Association of Regional Cortical Network Atrophy With Progression to Dementia in Patients With Primary Progressive Aphasia

admin by admin
January 20, 2023
in Neuroscience


Background and Objectives Patients with primary progressive aphasia (PPA) have gradually progressive language deficits during the initial phase of the illness. As the underlying neurodegenerative disease progresses, patients with PPA start losing independent functioning due to the development of nonlanguage cognitive or behavioral symptoms. The timeline of this progression from the mild cognitive impairment stage to the dementia stage of PPA is variable across patients. In this study, in a sample of patients with PPA, we measured the magnitude of cortical atrophy within functional networks believed to subserve diverse cognitive and affective functions. The objective of the study was to evaluate the utility of this measure as a predictor of time to subsequent progression to dementia in PPA.

Methods Patients with PPA with largely independent daily function were recruited through the Massachusetts General Hospital Frontotemporal Disorders Unit. All patients underwent an MRI scan at baseline. Cortical atrophy was then estimated relative to a group of amyloid-negative cognitively normal control participants. For each patient, we measured the time between the baseline visit and the subsequent visit at which dementia progression was documented or last observation. Simple and multivariable Cox regression models were used to examine the relationship between cortical atrophy and the likelihood of progression to dementia.

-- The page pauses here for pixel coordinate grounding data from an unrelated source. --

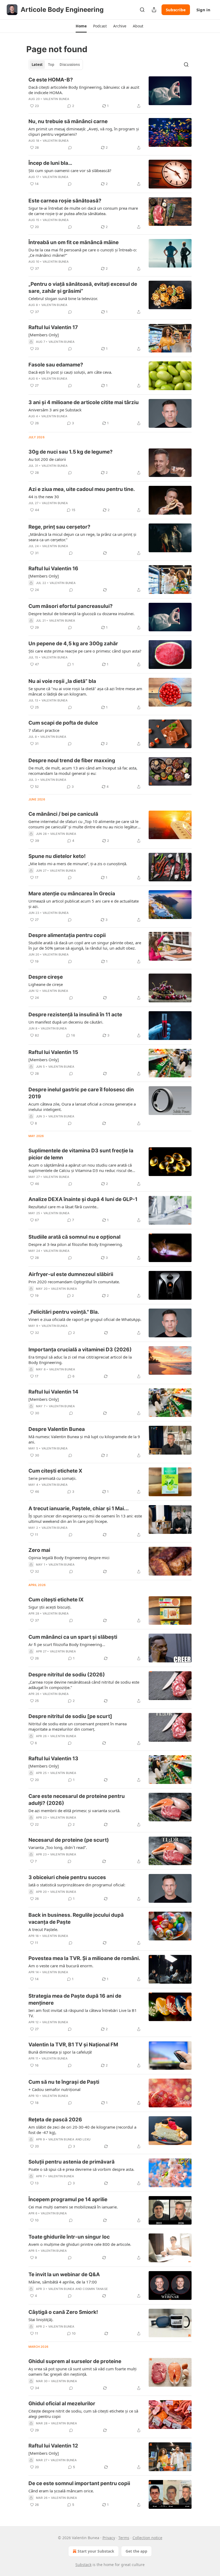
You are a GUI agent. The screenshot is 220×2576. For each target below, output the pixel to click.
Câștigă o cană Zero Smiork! (63, 2312)
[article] (110, 92)
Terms (123, 2537)
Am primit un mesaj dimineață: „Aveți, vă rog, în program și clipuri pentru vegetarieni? (83, 131)
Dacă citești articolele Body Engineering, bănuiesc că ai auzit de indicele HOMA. (83, 89)
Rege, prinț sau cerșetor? (59, 527)
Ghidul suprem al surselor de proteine (74, 2361)
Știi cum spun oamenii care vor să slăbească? (69, 170)
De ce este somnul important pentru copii (79, 2483)
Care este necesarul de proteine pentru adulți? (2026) (76, 1799)
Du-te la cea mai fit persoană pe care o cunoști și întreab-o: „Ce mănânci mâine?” (82, 252)
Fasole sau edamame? (55, 365)
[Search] (142, 9)
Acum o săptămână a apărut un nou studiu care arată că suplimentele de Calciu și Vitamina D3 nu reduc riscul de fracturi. (80, 1167)
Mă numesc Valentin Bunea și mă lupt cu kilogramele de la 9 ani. (84, 1439)
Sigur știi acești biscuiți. (49, 1607)
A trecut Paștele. (43, 1929)
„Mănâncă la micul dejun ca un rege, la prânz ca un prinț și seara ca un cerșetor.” (82, 537)
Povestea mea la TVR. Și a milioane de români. (84, 1958)
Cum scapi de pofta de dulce (63, 723)
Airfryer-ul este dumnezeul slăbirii (70, 1274)
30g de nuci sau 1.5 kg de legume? (70, 452)
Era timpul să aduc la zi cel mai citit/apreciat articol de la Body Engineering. (80, 1359)
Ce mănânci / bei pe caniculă (63, 814)
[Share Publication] (154, 9)
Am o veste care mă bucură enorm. (60, 1965)
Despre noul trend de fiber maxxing (71, 760)
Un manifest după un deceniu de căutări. (65, 1022)
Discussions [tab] (70, 64)
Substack (83, 2564)
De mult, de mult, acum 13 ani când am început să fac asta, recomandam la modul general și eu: (82, 770)
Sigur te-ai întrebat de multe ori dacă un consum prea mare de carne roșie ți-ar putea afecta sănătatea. (83, 210)
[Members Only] (43, 334)
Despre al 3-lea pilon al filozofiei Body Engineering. (75, 1244)
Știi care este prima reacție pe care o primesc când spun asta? (84, 651)
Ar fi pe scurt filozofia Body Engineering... (66, 1644)
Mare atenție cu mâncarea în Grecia (71, 893)
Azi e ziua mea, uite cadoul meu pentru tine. (81, 489)
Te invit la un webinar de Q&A (64, 2274)
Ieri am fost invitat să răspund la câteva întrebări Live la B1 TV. (82, 2013)
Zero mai (39, 1550)
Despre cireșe (45, 977)
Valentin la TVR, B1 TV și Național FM (73, 2044)
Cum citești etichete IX (56, 1600)
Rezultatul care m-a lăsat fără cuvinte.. (63, 1206)
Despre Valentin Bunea (56, 1429)
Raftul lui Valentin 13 (53, 1758)
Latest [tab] (37, 64)
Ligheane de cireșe (45, 984)
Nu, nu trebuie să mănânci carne (68, 121)
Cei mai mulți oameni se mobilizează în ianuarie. (73, 2207)
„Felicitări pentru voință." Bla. (63, 1312)
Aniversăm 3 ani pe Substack (55, 409)
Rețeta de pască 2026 (55, 2120)
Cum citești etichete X (55, 1471)
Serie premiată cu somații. (52, 1478)
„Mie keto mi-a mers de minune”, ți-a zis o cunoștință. (77, 863)
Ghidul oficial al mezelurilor (61, 2403)
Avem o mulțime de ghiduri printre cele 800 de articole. (79, 2244)
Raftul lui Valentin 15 (53, 1052)
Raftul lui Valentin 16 (53, 568)
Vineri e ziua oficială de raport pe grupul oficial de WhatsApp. (84, 1319)
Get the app (136, 2551)
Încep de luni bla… (50, 163)
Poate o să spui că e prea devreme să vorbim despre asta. (81, 2169)
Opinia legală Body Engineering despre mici (68, 1557)
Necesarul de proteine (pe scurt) (68, 1840)
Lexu (86, 2139)
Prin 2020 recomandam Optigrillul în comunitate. (74, 1281)
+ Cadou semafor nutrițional (54, 2089)
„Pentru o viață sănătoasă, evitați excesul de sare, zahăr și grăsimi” (82, 287)
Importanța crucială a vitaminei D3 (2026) (80, 1349)
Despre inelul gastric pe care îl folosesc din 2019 (81, 1093)
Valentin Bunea (56, 99)
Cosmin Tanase (95, 2289)
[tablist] (55, 64)
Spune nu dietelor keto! (57, 856)
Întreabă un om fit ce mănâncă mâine (73, 242)
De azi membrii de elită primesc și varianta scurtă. (74, 1810)
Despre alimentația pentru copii (67, 935)
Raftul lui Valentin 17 (53, 327)
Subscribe (176, 9)
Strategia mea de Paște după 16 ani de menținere (74, 1999)
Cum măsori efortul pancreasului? (70, 606)
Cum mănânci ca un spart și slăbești (72, 1637)
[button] (81, 26)
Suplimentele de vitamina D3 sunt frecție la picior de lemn (80, 1154)
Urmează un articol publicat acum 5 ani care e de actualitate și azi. (83, 903)
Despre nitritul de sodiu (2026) (66, 1675)
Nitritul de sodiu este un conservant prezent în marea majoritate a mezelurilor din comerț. (77, 1726)
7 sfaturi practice (43, 730)
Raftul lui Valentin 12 (53, 2446)
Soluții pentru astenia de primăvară (71, 2162)
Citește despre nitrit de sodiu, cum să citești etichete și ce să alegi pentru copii (83, 2413)
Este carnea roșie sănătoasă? (64, 201)
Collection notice (147, 2537)
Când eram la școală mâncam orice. (61, 2490)
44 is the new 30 (43, 496)
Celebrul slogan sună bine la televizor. (63, 298)
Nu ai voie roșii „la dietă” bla (62, 681)
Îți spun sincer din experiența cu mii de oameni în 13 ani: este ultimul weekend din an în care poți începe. (85, 1518)
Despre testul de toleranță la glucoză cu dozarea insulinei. (81, 613)
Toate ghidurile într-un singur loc (69, 2237)
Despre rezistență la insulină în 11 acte (75, 1014)
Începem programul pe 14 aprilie (67, 2199)
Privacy (108, 2537)
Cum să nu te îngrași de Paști (63, 2082)
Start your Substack (96, 2551)
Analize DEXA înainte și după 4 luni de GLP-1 (82, 1199)
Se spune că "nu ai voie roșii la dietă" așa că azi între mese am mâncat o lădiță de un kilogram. (85, 691)
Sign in (203, 9)
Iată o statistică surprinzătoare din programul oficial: (76, 1884)
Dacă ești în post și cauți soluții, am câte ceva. (70, 372)
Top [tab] (51, 64)
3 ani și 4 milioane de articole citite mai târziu (83, 402)
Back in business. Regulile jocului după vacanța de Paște (76, 1918)
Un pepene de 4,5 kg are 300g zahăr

Results Forty-nine patients with PPA (mean age = 66.39 ± 8.36 years, 59.2% females) and 25 controls (mean age = 67.43 ± 4.84 years, 48% females) were included in the data analysis. Greater baseline atrophy in not only the left language network (hazard ratio = 1.47, 95% CI = 1.17–1.84) but also in the frontoparietal control (1.75, 1.25–2.44), salience (1.63, 1.25–2.13), default mode (1.55, 1.19–2.01), and ventral frontotemporal (1.41, 1.16–1.71) networks was associated with a higher risk of progression to dementia. A multivariable model identified contributions of the left frontoparietal control (1.94, 1.09–3.48) and ventral frontotemporal (1.61, 1.09–2.39) networks in predicting dementia progression, with no additional variance explained by the language network (0.75, 0.43–1.31).